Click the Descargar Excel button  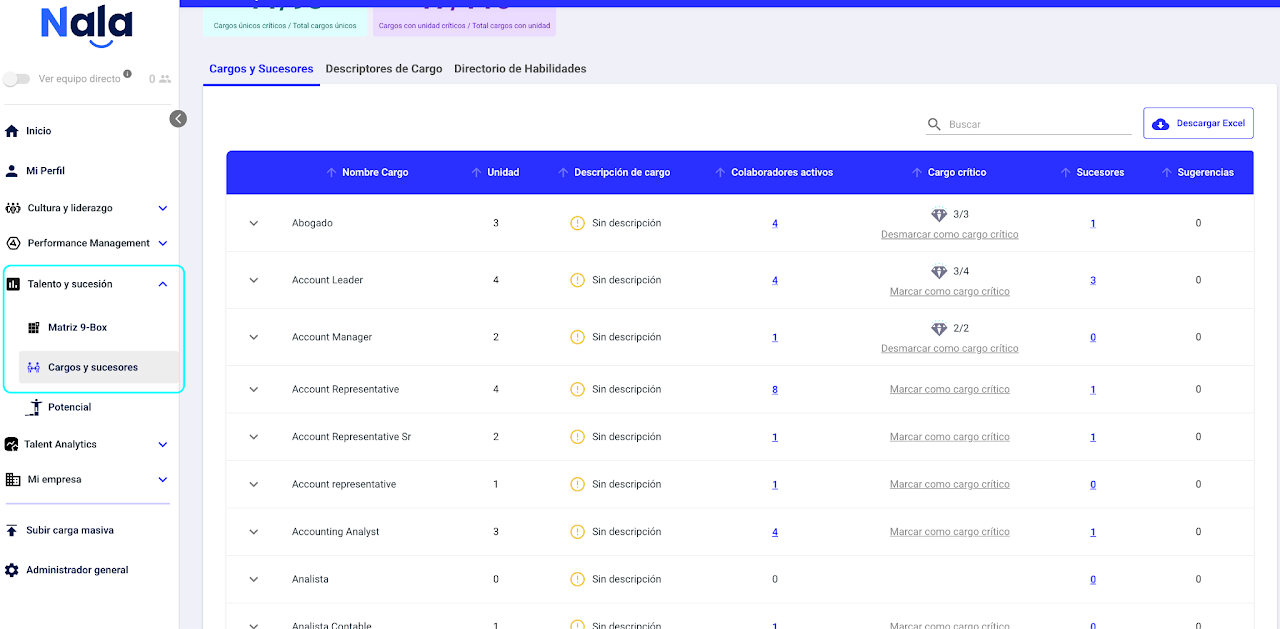click(x=1198, y=124)
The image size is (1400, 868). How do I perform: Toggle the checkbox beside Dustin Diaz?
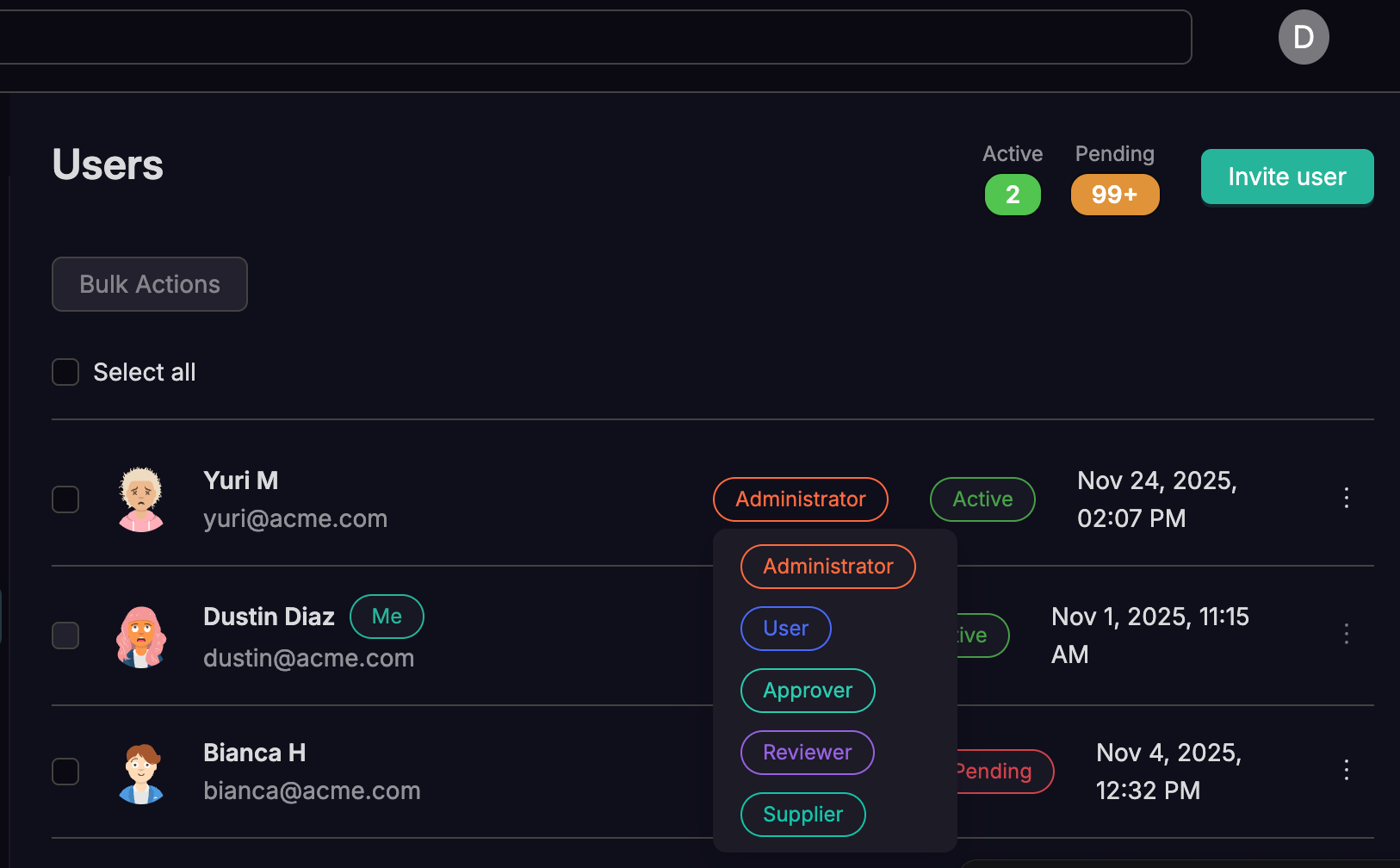click(x=65, y=636)
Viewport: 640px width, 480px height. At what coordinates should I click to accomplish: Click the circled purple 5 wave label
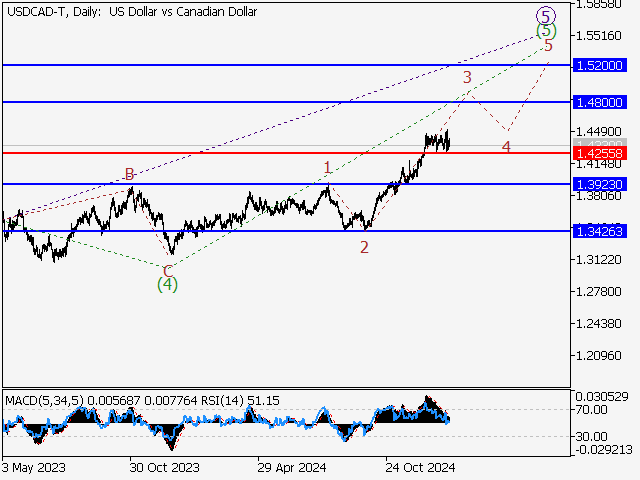545,15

• • • • •

> **Requirement**
Pictures excluded, copy exactly the lines running from the one with "The image size" through the last line of the material.

> **Written solution**
The image size is (1400, 868). How do I perform: Toggle the checkbox beside Dustin Diaz?
click(x=65, y=636)
Viewport: 640px width, 480px height. At what coordinates should I click to accomplish: Click the circled purple 5 wave label
545,15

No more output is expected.